#### [Material provided]
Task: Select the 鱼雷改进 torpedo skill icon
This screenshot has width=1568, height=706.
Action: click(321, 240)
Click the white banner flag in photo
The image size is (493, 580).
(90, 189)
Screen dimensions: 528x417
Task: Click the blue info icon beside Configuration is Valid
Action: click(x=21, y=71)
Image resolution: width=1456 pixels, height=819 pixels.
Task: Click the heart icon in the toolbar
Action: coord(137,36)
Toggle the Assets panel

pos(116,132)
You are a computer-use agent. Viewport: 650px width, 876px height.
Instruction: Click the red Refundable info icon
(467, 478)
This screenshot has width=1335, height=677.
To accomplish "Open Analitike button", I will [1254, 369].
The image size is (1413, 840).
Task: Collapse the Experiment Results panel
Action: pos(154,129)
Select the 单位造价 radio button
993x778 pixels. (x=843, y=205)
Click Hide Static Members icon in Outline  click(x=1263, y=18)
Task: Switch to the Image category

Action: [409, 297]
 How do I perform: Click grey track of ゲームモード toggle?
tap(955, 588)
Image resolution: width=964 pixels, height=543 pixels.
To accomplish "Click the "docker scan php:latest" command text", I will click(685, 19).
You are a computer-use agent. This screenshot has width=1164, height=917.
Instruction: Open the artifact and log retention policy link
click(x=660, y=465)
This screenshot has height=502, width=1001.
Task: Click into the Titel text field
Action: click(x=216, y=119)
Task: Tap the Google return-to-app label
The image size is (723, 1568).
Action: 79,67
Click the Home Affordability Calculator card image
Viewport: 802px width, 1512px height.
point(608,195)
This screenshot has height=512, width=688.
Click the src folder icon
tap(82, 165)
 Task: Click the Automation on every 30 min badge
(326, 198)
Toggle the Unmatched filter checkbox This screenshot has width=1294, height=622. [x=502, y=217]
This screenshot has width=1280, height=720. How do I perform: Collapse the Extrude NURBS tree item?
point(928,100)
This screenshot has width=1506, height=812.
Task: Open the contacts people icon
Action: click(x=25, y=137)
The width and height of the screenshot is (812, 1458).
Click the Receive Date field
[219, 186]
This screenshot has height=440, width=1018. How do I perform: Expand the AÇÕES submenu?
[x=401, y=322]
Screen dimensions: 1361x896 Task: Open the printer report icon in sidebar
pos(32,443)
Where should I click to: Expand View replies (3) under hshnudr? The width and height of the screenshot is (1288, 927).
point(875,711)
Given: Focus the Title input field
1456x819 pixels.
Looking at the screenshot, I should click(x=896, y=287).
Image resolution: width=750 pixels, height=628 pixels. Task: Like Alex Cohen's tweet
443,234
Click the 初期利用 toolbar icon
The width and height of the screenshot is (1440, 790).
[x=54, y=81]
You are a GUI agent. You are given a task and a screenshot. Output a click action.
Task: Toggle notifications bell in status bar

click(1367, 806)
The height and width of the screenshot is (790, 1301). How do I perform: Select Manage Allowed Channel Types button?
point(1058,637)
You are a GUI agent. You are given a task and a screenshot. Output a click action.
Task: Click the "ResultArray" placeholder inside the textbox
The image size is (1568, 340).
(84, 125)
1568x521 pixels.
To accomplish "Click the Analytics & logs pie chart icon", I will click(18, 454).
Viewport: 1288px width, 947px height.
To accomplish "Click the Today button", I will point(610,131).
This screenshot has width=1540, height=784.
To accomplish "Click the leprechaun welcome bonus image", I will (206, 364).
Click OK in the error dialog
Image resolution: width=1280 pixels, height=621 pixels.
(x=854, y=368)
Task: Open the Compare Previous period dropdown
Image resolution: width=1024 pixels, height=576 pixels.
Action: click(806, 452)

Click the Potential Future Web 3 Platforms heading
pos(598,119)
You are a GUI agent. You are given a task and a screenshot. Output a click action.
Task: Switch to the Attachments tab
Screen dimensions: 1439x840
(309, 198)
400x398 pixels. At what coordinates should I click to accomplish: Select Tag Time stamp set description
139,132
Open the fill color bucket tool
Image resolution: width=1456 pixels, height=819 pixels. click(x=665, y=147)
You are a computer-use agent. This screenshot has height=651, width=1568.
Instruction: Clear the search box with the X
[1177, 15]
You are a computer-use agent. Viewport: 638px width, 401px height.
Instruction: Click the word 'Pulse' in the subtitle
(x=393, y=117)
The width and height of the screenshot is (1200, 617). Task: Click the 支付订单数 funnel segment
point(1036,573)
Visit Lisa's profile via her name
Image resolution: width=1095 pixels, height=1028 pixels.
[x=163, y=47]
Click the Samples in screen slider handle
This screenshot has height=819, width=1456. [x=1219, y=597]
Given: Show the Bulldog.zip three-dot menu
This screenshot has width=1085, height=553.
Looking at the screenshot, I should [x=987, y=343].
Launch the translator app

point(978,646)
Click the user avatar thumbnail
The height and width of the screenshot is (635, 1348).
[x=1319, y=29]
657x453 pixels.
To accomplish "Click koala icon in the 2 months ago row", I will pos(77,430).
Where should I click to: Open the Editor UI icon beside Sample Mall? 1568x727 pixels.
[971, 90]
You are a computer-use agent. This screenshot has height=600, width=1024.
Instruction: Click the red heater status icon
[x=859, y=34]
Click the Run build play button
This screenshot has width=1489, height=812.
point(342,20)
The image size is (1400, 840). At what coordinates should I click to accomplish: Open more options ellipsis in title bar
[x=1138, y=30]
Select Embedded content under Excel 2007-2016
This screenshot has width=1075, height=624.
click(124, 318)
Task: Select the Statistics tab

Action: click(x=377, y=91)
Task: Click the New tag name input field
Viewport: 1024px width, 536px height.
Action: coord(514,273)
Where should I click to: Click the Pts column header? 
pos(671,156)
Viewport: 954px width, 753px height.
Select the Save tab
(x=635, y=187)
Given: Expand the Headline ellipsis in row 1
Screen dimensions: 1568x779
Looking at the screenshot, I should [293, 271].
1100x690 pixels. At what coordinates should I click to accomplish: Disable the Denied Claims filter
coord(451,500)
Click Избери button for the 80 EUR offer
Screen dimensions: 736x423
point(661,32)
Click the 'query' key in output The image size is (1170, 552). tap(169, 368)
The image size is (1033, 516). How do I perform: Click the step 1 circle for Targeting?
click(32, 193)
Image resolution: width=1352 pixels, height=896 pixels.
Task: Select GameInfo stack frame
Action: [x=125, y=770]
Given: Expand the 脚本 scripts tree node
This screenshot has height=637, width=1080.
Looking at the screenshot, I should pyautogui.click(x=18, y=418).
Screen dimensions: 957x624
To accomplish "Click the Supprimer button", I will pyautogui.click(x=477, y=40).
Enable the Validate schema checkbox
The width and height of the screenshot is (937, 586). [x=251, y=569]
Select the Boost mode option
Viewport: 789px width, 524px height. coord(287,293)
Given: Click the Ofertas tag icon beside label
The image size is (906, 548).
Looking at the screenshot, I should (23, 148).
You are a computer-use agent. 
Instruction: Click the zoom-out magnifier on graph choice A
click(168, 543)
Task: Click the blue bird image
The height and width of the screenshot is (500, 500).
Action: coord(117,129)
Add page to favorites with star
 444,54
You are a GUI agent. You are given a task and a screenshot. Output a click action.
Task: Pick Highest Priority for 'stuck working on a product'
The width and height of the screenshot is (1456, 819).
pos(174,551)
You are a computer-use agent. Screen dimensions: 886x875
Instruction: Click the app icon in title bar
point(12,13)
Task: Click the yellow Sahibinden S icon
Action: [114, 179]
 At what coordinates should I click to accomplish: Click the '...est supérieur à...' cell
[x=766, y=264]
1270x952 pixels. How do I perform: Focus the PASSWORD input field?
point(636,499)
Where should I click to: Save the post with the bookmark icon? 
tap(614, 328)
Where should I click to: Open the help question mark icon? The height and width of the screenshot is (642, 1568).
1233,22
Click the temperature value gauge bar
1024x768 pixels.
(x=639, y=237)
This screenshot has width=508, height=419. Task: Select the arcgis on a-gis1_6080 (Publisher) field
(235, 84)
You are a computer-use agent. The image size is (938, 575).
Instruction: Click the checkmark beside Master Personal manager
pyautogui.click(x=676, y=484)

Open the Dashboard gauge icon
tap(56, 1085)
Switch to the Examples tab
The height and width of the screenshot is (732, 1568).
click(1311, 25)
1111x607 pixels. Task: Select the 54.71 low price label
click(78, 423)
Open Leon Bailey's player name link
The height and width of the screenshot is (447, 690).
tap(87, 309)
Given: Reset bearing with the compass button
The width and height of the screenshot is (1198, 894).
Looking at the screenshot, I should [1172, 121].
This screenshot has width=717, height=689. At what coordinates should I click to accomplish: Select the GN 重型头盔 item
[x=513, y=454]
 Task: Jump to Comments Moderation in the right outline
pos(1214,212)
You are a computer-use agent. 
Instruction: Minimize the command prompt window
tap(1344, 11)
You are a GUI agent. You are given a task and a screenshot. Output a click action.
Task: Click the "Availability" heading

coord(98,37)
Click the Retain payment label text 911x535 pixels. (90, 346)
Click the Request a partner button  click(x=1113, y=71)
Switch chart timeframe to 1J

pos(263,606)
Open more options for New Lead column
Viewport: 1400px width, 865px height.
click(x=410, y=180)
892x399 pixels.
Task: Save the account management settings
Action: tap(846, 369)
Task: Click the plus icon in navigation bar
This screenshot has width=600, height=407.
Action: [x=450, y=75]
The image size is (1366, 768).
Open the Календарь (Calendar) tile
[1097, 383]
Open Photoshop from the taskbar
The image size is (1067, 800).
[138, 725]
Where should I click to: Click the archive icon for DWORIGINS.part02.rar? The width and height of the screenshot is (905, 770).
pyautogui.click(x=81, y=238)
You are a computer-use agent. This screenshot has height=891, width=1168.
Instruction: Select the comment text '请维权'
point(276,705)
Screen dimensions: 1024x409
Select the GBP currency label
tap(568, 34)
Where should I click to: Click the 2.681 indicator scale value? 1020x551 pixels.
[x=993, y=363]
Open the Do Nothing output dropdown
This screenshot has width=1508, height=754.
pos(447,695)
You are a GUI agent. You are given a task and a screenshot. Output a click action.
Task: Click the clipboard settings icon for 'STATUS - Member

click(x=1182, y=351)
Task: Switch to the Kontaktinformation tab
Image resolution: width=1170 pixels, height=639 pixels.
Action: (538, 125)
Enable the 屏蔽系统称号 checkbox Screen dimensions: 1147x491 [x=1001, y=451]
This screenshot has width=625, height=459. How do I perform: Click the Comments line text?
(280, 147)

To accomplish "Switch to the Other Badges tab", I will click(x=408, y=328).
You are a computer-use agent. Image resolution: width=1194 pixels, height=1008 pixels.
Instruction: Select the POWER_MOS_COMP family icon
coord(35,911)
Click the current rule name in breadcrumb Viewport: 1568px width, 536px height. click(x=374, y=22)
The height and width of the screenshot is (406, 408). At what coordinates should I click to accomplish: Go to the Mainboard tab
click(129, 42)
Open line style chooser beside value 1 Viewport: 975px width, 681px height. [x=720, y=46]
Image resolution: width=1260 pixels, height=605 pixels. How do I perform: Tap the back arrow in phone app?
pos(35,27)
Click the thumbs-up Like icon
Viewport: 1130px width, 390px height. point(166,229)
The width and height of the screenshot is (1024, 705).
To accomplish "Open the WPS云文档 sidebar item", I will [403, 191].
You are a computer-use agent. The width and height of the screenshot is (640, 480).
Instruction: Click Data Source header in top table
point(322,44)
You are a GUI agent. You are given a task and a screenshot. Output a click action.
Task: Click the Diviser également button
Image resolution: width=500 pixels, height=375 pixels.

#### [The problem]
Collect every line of the listing above that contains the word "Like" and copy each one out.

#### [Exercise result]
Image resolution: width=750 pixels, height=628 pixels. Task: Like Alex Cohen's tweet
Click the thumbs-up Like icon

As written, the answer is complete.